- **AIM A**: Retype the passage of the Excalibur forum thread from "http://us.imdb.com/Title?0082348" up to and including "Starbeast (May 9, 2011)".

# Excalibur (1981)



## Tabitha (Jul 19, 2002)

I was (god knows why) allowed to watch this movie not long after it came out - I must have been about six or seven, and all I really remember is being INCREDIBLY embarassed when the quite graphic sex scene played.  I was watching it with my mother - what do you expect?  :blush: :blush: :blush:



> From IMDB:
> As the title would suggest, it follows the travels of the legendary sword Excalibur through Arthurian myth, from the violent, powerful hands of Uther Pendragon, to a long-years' rest in the stone to being redrawn by Uther's son Arthur, who uses it to defeat the evil invaders and establish the great court of Camelot and the great Knights of the Round Table. It is there in Arthur's glory years and in his decline, brought on by the love affair between his wife Guenevere and best friend and best knight Sir Lancelot, the Holy Grail Quest which produces many casualties among the knights, and the arrival of Mordred, the son Arthur had by his evil half-sister, the sorceress Morgana. Through it all, the magician Merlin watches over everything, always ready to throw in a Charm of Making when it's called for.



http://us.imdb.com/Title?0082348

Notable for being Liam Neeson's first big screen role, also stars Helen Mirren, Gabriel Byrne and Patrick Stewart.


----------



## Starbeast (May 9, 2011)

Good fantasy sword flick!


----------



## Memnoch (May 9, 2011)

Visually stunning, epic, stands the test of time! 



			
				Tabitha said:
			
		

> I must have been about six or seven, and all I really remember is being INCREDIBLY embarassed when the quite graphic sex scene played.



Ditto, made me chuckle.


----------



## Metryq (May 9, 2011)

"Come on, let the boy try!"
"Yeah, let the boy try!"


----------



## steve12553 (May 15, 2011)

- **AIM B**: Put the rows below into a JSON list of strings, one string per line, from the first line of the rows up to and including the line with "click(695, 30)", leaving out blank lines.

- **MATERIAL FOR THIS TASK**:

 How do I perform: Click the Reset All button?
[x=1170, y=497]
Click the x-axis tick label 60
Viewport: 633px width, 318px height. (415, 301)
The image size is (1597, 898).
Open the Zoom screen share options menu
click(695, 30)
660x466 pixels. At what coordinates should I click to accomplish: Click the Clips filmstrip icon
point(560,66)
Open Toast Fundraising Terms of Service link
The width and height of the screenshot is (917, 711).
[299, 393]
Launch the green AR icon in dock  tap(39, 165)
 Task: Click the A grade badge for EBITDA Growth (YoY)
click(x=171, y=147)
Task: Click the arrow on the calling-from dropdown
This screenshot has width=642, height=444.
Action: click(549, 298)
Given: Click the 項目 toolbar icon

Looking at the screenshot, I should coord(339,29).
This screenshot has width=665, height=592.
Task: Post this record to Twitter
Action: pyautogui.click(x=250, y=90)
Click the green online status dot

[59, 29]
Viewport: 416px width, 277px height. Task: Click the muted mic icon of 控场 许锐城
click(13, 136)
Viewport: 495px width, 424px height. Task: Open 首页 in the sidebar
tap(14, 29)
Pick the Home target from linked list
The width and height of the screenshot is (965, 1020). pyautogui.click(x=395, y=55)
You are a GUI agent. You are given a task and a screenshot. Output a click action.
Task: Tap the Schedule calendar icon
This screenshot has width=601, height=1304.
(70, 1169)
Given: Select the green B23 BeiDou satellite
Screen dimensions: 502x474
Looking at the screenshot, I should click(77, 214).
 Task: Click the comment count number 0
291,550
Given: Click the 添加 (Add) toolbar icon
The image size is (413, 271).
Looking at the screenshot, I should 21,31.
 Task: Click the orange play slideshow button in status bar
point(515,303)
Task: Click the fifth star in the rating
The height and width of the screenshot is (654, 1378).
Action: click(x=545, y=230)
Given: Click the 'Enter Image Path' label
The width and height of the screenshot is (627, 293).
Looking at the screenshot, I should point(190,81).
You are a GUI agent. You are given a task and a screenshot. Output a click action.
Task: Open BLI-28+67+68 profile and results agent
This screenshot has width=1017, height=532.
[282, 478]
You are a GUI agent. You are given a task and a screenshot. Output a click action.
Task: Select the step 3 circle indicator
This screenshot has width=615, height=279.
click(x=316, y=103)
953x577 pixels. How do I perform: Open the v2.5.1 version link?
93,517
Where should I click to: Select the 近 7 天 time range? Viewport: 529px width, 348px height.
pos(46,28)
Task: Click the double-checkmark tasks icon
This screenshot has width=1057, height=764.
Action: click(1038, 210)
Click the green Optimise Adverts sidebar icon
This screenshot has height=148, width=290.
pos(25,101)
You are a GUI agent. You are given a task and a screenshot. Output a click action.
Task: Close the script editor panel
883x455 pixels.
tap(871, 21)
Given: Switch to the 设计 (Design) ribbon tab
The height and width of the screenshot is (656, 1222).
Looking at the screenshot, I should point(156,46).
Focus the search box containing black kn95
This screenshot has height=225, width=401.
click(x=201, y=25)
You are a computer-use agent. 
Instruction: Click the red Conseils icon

- **FULL ANSWER A**:
http://us.imdb.com/Title?0082348

Notable for being Liam Neeson's first big screen role, also stars Helen Mirren, Gabriel Byrne and Patrick Stewart.


----------



## Starbeast (May 9, 2011)

- **FULL ANSWER B**:
[
  " How do I perform: Click the Reset All button?",
  "[x=1170, y=497]",
  "Click the x-axis tick label 60",
  "Viewport: 633px width, 318px height. (415, 301)",
  "The image size is (1597, 898).",
  "Open the Zoom screen share options menu",
  "click(695, 30)"
]